KafkaSource operator printstacktrace forever when there's one corrupt record
Closed this issue · 4 comments
Hi, our team has been using this toolkit for a while, and we are experiencing a problem while using KafkaSource operator.
Our kafka broker have record size set to very large(20M), but only very few(maybe one in several weeks) corrupt record are larger than 4M. When we set our fetch size to 20M, we would get an error of "“Error ILLEGAL_GENERATION occurred while committing offsets" continuously, so we turned around and set fetch size to 4M, which works smoothly most of the time. However, when there's one corrupt record, we would see the CPU usage spikes as KafkaSource keeps printing the same message to to stack trace. This will block the processing of the offsets and the application will stuck there forever.

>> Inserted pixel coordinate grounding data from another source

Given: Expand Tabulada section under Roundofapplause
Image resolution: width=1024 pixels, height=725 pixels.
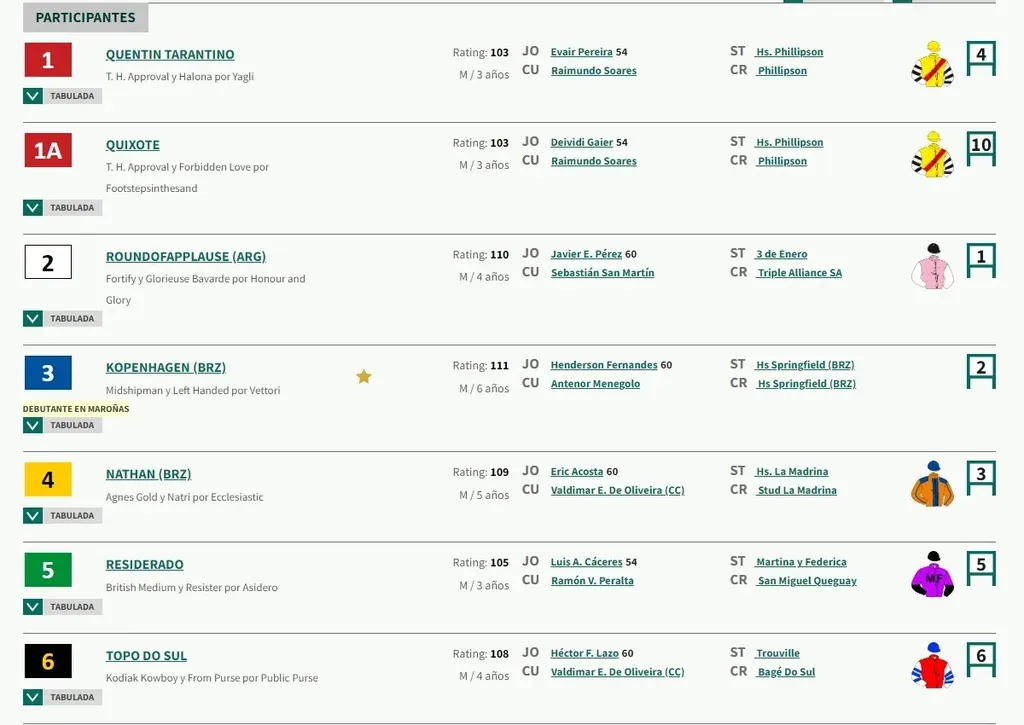Looking at the screenshot, I should point(33,319).
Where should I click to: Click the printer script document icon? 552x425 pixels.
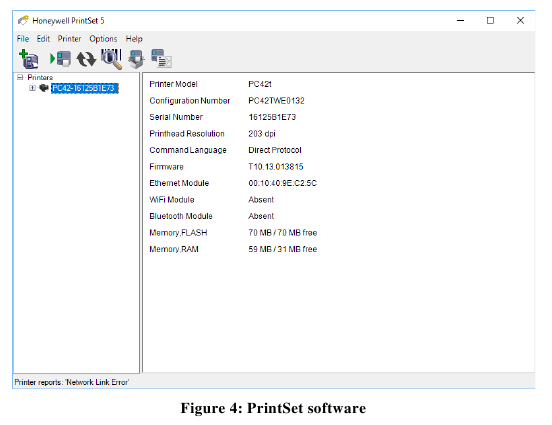pyautogui.click(x=161, y=58)
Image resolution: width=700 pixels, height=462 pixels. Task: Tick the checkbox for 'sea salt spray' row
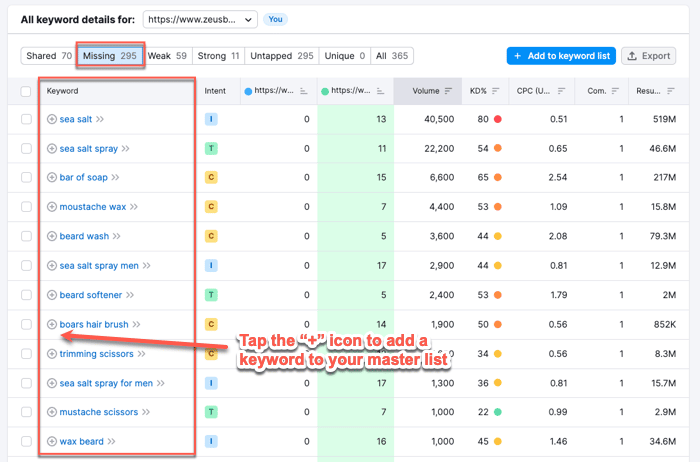[26, 148]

To solve the problem we have, we are hoping to get an option of skipping the corrupt record(or manually commit offset) after it caused exception. Is this possible in later releases? Or shall we go ahead and make the update ourselves and create pull request to the project?
Thanks!
Are you certain it is due to a corrupt record? I would have expected a SerializationException to be thrown if there was a problem deserializing the record.
As a side note, we are currently in the process of splitting the Kafka operators into a separate toolkit (https://github.com/IBMStreams/streamsx.kafka). The toolkit is currently in development and does not yet have a release. The operators in this toolkit are targeting Kafka v0.10.x. Some changes have been made to how errors are handled while consuming records. If you have a chance, you may want to give this toolkit a try.
Hi @cancilla, I use the word "corrupt" because it's unexpectedly big and is not planned. The error we got was fetch_size issue, which was"There are some messages whose size is larger than the fetch size 1048576 and hence cannot be ever returned". So we want a way to skip these messages.
The current releases of Kafka do not provide a clean way to skip a message in the event of an error. I think this is a similar problem to these issues: KAFKA-5211 and KAFKA-4740
When an exception like yours occurs, the consumer offset is not updated. Thus, subsequent calls to poll() will attempt to retrieve the same set of messages, leading to an endless loop. According to the JIRAs I linked to, it looks like this will be fixed in the next release of Kafka (v0.11).
Customers are using the (from-scratch) new toolkit https://github.com/IBMStreams/streamsx.kafka that was started from scratch. If you still encounter the issue there, open an issue over there, please.